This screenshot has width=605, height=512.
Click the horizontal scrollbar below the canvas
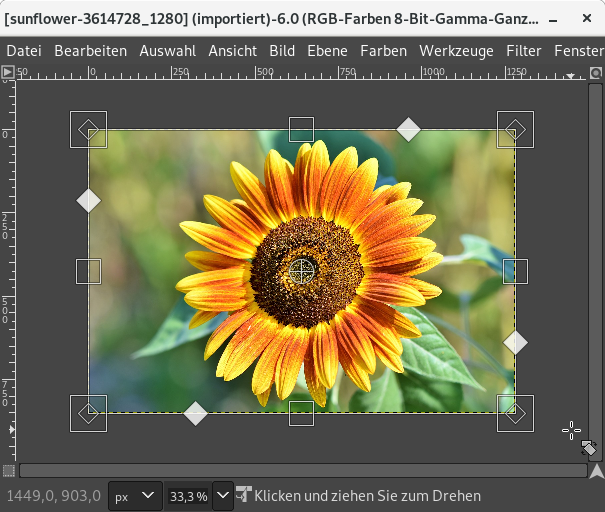click(302, 471)
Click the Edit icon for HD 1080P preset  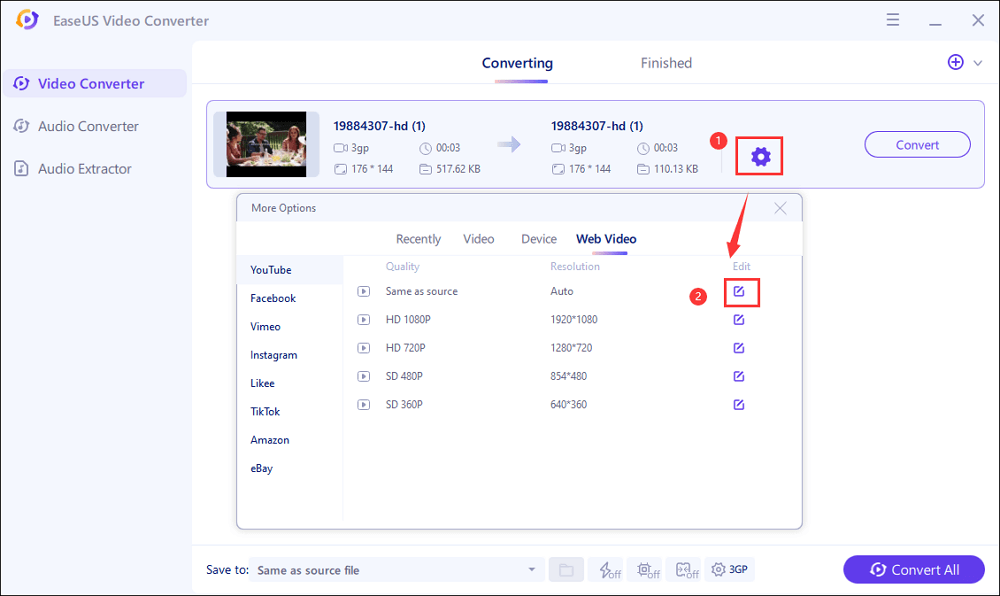point(738,319)
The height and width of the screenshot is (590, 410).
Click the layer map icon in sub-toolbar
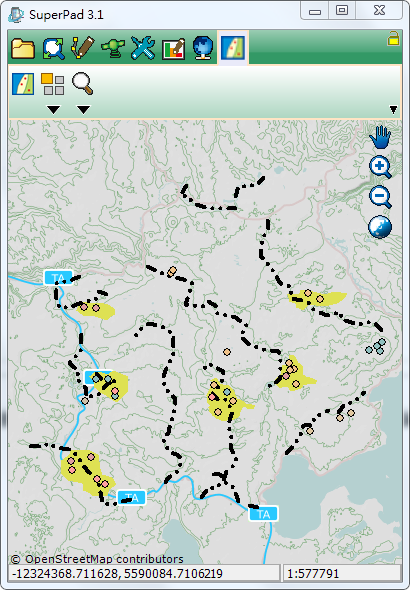[x=23, y=84]
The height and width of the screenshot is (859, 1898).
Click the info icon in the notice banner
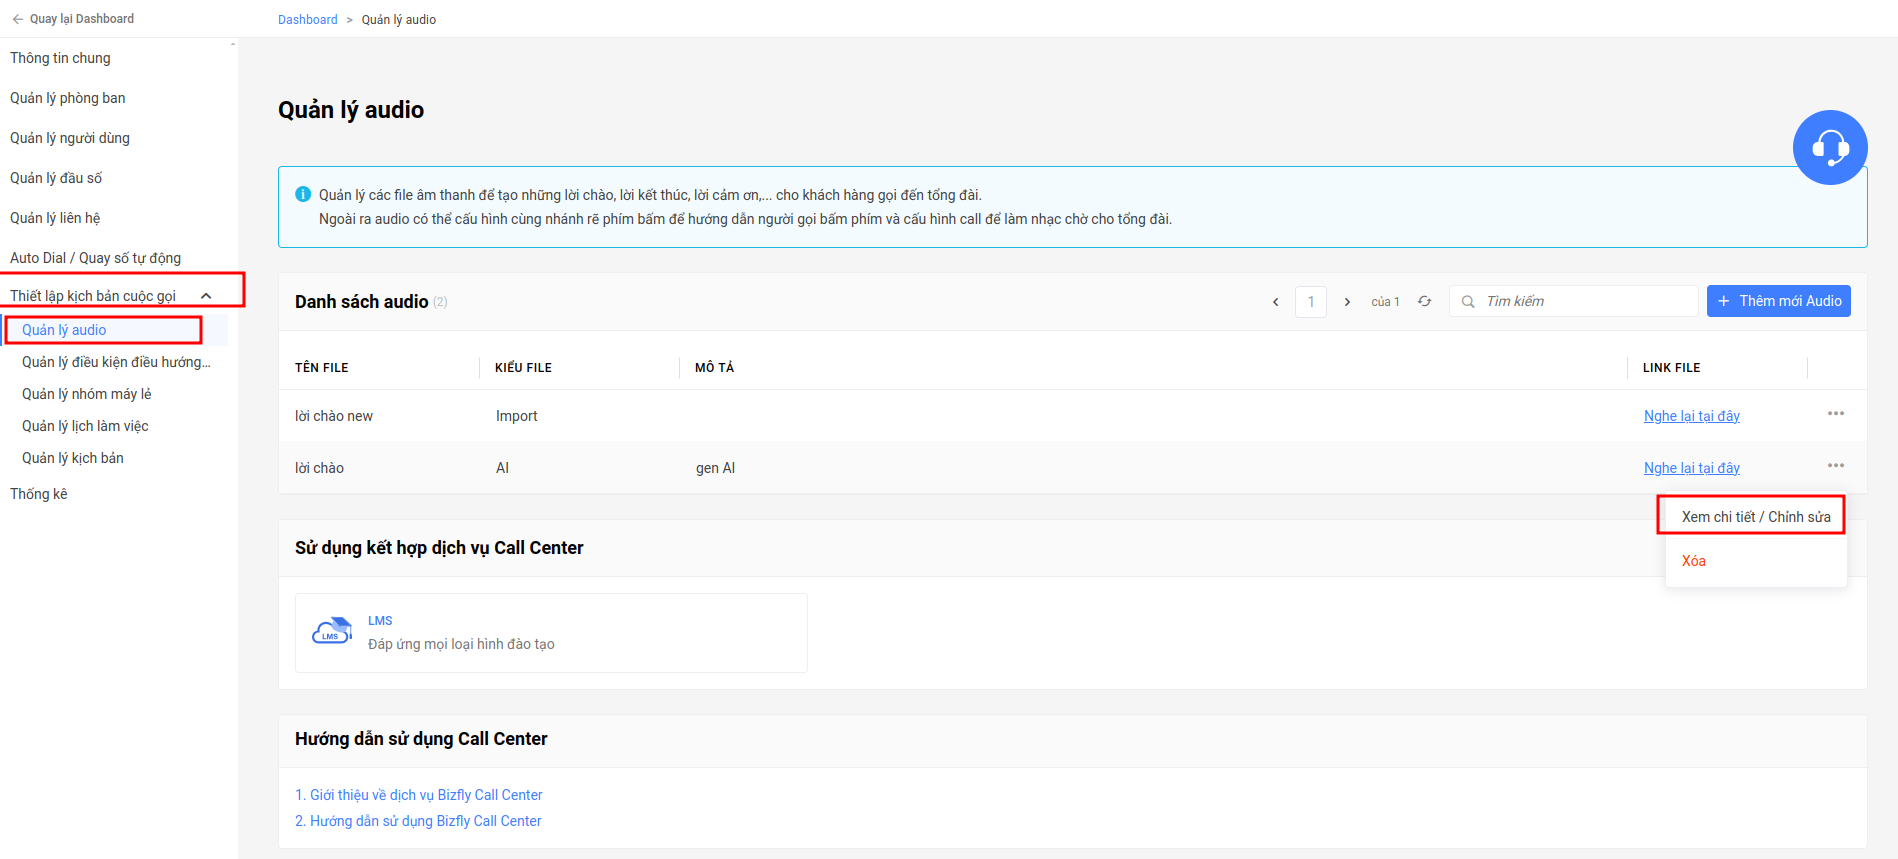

....

## TASK DIRECTIONS:
Copy out, with no pictures, the lines from the one containing "The height and width of the screenshot is (590, 410)." through the last line of the data above, both ends included and each word unchanged.

## REPLY:
The height and width of the screenshot is (590, 410).
Click the layer map icon in sub-toolbar
[x=23, y=84]
The height and width of the screenshot is (859, 1898).
Click the info icon in the notice banner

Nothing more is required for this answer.